Сашка сбоку посмотрел на Анатолия Ивановича.

— Хошь верь, хошь не верь, а все восемь лет, каждую ночь, мерещилось мне, что прихожу я на Великое, и там видимо-невидимо уток. Тучей воду кроют. И вот нынче так и оказалось, я испугался даже. Потом, конечно, понял, что заповедник, да разве удержишься? Думал, вдарю разок, отведу душу и навсегда завяжу с этим. Невезучая я сволочь! — вдруг горько сказал Сашка.

Анатолию Ивановичу стало не по себе. Право, этот нынешний Сашка чем-то отличался от прежнего. Стал болтлив, легкомыслен, видно, оттого, что долго не жил своей жизнью, своим решением. Но появилось в нем и что-то человеческое, какая-то доверчивость, искренность. Этот новый Сашка уже не вызывал у него былой ненависти, скорее жалость. Если бы он не заставил его проделать такое путешествие, Анатолий Иванович просто отобрал бы у него цевье, а самого отпустил бы подобру-поздорову. Но сейчас он должен был доставить Сашку на базу, в нем — единственное оправдание его долгого отсутствия.

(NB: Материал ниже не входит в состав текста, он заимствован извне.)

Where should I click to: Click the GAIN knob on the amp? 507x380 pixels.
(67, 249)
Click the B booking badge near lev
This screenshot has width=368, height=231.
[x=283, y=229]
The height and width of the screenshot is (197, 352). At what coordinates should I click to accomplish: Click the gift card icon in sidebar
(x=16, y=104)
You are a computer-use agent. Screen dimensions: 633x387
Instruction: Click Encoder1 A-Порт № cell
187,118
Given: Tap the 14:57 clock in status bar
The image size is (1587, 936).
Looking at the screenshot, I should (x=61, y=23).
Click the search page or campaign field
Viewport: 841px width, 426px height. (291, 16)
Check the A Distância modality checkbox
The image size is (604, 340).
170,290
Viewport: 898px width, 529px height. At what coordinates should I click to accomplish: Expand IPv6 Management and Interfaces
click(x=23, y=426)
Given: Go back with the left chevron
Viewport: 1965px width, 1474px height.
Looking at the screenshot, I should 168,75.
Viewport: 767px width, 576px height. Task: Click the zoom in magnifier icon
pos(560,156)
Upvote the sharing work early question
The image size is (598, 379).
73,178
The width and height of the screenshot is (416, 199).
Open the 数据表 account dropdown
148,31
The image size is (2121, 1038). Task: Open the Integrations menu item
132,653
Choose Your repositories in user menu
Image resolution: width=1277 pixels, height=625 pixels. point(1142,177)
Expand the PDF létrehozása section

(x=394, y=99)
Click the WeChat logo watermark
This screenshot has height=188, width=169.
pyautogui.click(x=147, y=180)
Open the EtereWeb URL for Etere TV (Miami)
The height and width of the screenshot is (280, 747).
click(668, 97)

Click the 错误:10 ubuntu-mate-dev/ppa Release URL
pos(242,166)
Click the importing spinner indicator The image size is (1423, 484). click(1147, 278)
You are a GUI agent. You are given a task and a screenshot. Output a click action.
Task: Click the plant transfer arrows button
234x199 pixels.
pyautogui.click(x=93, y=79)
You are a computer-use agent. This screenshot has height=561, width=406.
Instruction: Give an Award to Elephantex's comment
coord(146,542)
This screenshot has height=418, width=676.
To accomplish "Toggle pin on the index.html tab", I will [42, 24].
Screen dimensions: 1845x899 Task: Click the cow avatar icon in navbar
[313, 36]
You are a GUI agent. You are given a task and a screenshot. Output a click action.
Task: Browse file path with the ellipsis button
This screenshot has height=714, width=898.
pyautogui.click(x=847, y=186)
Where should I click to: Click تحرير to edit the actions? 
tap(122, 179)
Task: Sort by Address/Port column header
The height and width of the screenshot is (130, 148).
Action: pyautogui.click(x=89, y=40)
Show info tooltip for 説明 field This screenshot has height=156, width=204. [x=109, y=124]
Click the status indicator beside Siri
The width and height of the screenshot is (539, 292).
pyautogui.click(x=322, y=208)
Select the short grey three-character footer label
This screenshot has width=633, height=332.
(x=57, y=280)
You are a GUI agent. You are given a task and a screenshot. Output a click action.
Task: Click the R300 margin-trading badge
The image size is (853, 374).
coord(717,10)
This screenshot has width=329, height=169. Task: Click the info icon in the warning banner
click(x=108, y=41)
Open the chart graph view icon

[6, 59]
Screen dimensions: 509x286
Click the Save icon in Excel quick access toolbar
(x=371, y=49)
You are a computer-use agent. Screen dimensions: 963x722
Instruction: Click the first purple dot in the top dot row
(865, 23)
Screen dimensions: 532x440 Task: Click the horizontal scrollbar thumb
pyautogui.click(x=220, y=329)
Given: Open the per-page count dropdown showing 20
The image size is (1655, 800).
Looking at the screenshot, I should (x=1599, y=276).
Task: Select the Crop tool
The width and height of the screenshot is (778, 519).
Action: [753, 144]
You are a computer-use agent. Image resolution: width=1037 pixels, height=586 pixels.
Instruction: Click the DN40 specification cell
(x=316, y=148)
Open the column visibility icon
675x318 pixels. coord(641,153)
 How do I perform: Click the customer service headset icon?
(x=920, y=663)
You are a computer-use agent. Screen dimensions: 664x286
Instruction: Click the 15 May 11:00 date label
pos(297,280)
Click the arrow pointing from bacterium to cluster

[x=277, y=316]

— Может, лучше не говорить, что ты из колонии отпущенный? — спросил он.

— Все равно узнается…

— Тогда держись, что про заповедник не знал, новые, мол, порядки. У нас начальник ни хрена в охоте не смыслит.

— А если ему кто накапает насчет прошлого?

— Я скажу ребятам. Там из наших только Беликовы да клепиковский Егор Иваныч, помнишь?

— А он не скажет?

— Мужик добрый…

Конечно, большого вреда Сашке не будет, но если он еще на чем срежется, то ему и это припомнят. Лучше бы отпустить. Себе-то уже Анатолий Иванович доказал, что имеет полное право служить на озере егерем…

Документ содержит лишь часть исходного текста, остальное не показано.